Oral Phentolamine and Apomorphine are helpful as potency enhancers in minimal erectile dysfunction. Apomorphine effects are mediated through the autonomic nervous system causing arterial vasodilation and has dopamine receptor stimulating effect. Phentolamine decreases sympathetic stimulation and relaxes corporeal smooth muscle. Smooth Muscle relaxants like Papaverine, Phentolamine, Phenoxybenzamine are used in ICIVAD (Intracavernosal injection of vasoactive drugs) techniques for ED; Prostaglandin E (Alprostadil) through injection or through intraurethral insertion is an effective agent for ED; to improve erectile function in animal studies and is likely to be studied on humans 52 in near future.
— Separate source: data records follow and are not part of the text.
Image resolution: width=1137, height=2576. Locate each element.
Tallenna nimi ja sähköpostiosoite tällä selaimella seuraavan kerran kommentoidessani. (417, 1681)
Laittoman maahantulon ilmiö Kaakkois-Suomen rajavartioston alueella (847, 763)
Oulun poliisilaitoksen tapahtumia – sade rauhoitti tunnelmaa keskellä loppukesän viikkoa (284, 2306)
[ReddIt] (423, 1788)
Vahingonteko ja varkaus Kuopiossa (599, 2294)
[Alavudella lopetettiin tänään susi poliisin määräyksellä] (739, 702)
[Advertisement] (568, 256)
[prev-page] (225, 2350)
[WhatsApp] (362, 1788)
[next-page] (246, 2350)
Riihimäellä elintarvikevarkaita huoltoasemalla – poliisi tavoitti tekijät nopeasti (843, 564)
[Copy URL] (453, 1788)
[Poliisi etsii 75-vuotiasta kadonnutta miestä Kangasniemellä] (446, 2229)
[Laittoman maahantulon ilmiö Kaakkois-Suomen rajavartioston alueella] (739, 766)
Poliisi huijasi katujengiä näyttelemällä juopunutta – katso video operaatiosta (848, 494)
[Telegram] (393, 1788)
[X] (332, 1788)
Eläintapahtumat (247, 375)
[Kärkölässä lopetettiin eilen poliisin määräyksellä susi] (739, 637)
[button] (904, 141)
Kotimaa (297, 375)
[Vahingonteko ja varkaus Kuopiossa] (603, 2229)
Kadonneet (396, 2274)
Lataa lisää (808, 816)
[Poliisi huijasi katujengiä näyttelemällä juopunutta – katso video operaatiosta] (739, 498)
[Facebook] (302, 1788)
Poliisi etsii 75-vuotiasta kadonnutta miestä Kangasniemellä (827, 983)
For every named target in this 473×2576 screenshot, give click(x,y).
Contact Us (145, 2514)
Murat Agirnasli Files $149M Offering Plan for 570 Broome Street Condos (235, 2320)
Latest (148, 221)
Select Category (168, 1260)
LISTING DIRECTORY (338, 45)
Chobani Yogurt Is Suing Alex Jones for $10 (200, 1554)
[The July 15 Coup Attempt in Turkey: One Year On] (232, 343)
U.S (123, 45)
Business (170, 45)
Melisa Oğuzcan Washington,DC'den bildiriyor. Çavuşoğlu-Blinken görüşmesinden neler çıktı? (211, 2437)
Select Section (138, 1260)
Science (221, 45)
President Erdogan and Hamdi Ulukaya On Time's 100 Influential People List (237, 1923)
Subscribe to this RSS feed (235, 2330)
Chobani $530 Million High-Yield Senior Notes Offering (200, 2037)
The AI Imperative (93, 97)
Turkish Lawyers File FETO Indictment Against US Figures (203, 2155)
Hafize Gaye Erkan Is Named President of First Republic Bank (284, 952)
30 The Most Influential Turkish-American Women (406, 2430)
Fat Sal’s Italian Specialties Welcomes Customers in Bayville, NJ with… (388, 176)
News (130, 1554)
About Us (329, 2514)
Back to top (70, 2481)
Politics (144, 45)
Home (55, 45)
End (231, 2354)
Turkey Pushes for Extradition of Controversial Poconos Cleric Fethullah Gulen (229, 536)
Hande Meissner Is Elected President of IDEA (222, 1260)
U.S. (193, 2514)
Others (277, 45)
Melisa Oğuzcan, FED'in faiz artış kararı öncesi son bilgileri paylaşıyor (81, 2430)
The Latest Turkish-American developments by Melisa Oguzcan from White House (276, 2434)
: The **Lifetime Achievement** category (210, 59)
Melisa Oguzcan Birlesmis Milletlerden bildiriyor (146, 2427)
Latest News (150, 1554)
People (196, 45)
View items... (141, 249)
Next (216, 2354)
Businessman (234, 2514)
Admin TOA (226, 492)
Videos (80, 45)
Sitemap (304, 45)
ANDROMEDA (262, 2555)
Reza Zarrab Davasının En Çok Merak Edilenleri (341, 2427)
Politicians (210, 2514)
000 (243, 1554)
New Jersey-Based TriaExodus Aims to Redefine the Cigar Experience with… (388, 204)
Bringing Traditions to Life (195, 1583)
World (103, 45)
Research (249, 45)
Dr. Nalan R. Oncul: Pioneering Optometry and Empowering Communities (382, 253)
A topical cream containing 3 vasoactive agents: Aminophylline, Isosorbidedinitrate and Co-dergocrinemesylate with or without Alprostadil is helpful in ED. An Alprostadil cream and vaginally applied Phentolamine are helpful for female sexual arousal disorder. Yohimbine is a central Alpha 2 adrenoreceptor blocker and increases sympathetic drive. Its effectiveness is doubtful in ED. Horny Goat weed (Epimedium) has been used as a traditional remedy for ED in China. Trazodone, an antidepressant acts by inhibiting serotonin uptake and also by influencing alpha adrenergic and dopaminergic function. Results are inconsistent in erectile disorders.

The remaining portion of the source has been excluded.